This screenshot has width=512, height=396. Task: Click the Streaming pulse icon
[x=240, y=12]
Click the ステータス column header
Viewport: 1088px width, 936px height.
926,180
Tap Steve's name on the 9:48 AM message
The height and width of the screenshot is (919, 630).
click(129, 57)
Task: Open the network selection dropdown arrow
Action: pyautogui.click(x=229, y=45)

==========

#### What the task asks
The full listing above is to be given again exactly.

#### Reply
This screenshot has width=512, height=396. Task: Click the Streaming pulse icon
[x=240, y=12]
Click the ステータス column header
Viewport: 1088px width, 936px height.
926,180
Tap Steve's name on the 9:48 AM message
The height and width of the screenshot is (919, 630).
click(129, 57)
Task: Open the network selection dropdown arrow
Action: pyautogui.click(x=229, y=45)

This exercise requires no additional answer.